It is debt. And eventually it comes due.
There were times when I felt so cornered by all of it that suicide did not feel like some philosophical idea. It felt like the last available exit in a room that had gotten too small.
I am ashamed of how close I came to believing that was an answer. I am also done pretending it was never part of my life.
The truth is that I was not only dealing with depression, or alcohol, or one broken relationship, or one bad season. I was carrying older things. Family death. Abandonment. The fear of being left. The expectation of being left. The habit of pushing people away before they could confirm what I already believed. And then the shame that came from watching myself do that and not knowing how to stop.
That is the loop.
You fear abandonment. So you become harder to love. Then people struggle, or leave, or get hurt. And some broken part of you says, there it is, I was right. And instead of challenging that part, you feed it. With isolation. With anger. With drink. With silence. With self-hatred. With the lie that disappearing would hurt less than staying.
I do not write this to romanticize any of it. I am not trying to turn this into some abstract but still truthful story. This is more blunt than that. This is naked truth, released from within because I no longer want to keep carrying it in silence.
I write it because there are things people do not say plainly enough.
Sometimes suicide is not born from one moment. Sometimes it grows quietly out of years of ungrieved loss. Out of old family wounds. Out of nervous systems shaped by absence. Out of relationships strained by fears that were never named.
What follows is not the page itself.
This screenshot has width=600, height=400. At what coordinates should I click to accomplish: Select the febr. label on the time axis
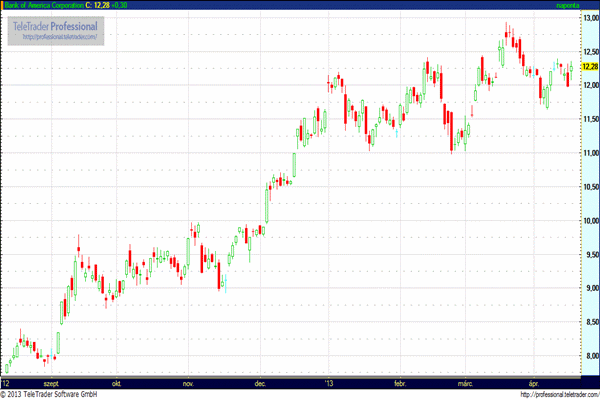[401, 383]
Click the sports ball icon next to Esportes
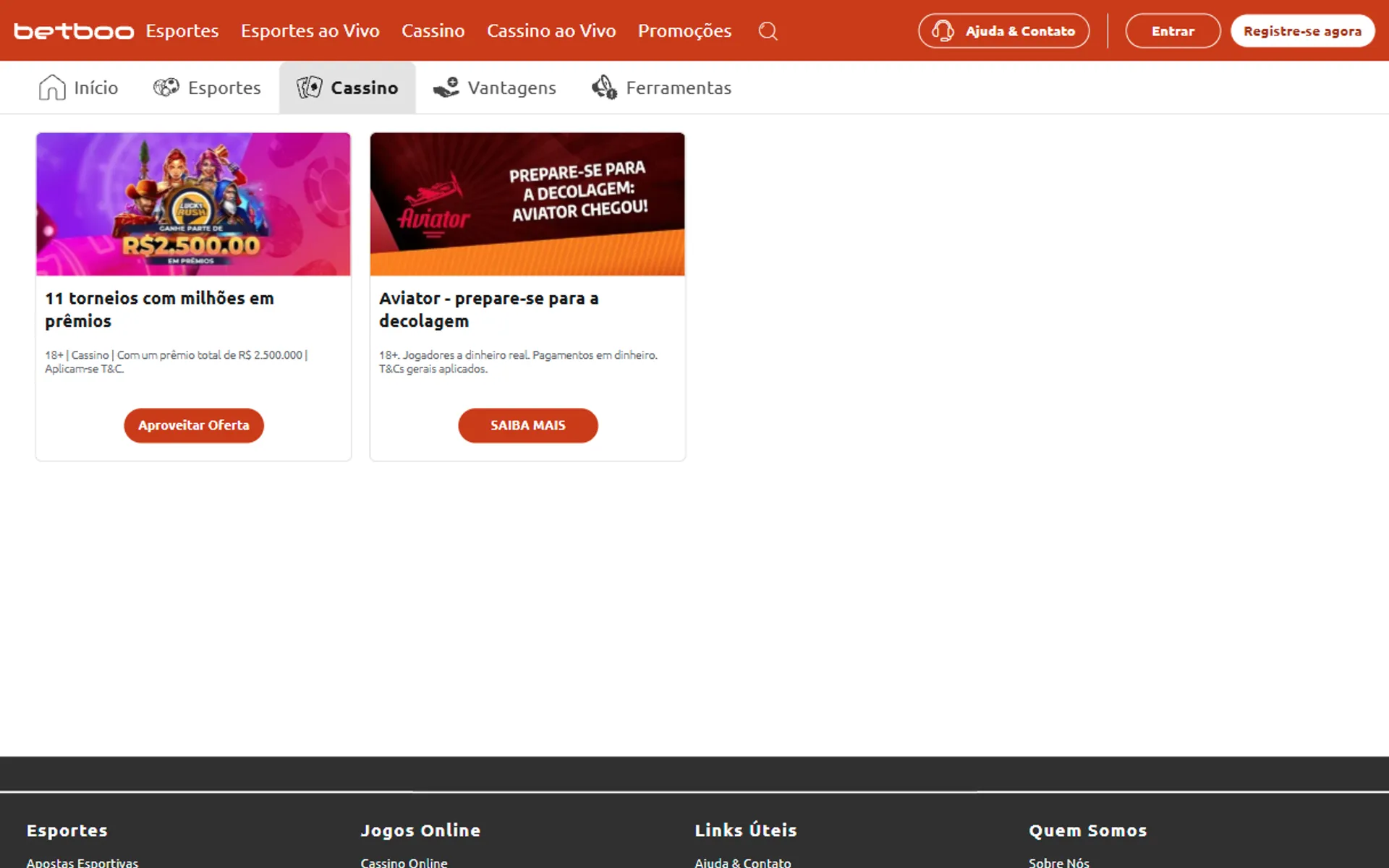This screenshot has height=868, width=1389. pos(165,87)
Out of the exhausted logic of a person who no longer knows how to carry himself.
And sometimes alcoholism is not just recklessness. Sometimes it is what happens when a person keeps trying to sedate the ache instead of understand it.
That does not excuse the harm. It does not erase the damage. It does not clean up what was said, what was done, or what it cost.
But it is still the truth.
And I have reached a point in my life where the truth matters more to me than the performance of being fine.
The truth is that suicide was once an option in my mind.
The truth is that abandonment has shaped more of my relationships than I wanted to admit.
The truth is that alcohol became a way to avoid facing both.
The truth is that none of those things made me free. They only made me more alone.
And the truth now is different.
I have support. I am allowing professionals to help me manage my mental health instead of trying to carry it alone. I am looking forward to life. I am not standing at that door anymore. And although I am an honest man, I am finally telling this truth instead of hiding it.
I am writing about it from the other side.
Not as someone who solved himself. Not as someone who escaped consequence. Not as someone who gets to skip grief, shame, repair, or accountability.
Just as someone who knows now that the door was never peace. It was only an expression of pain that had gone too long without language, too long without treatment, too long without being met honestly.
I have language now. I have help now. I have more truth now.
And maybe that is where life starts to return. Not in pretending the darkness was never there. But in finally naming what fed it, and refusing to keep feeding it anymore.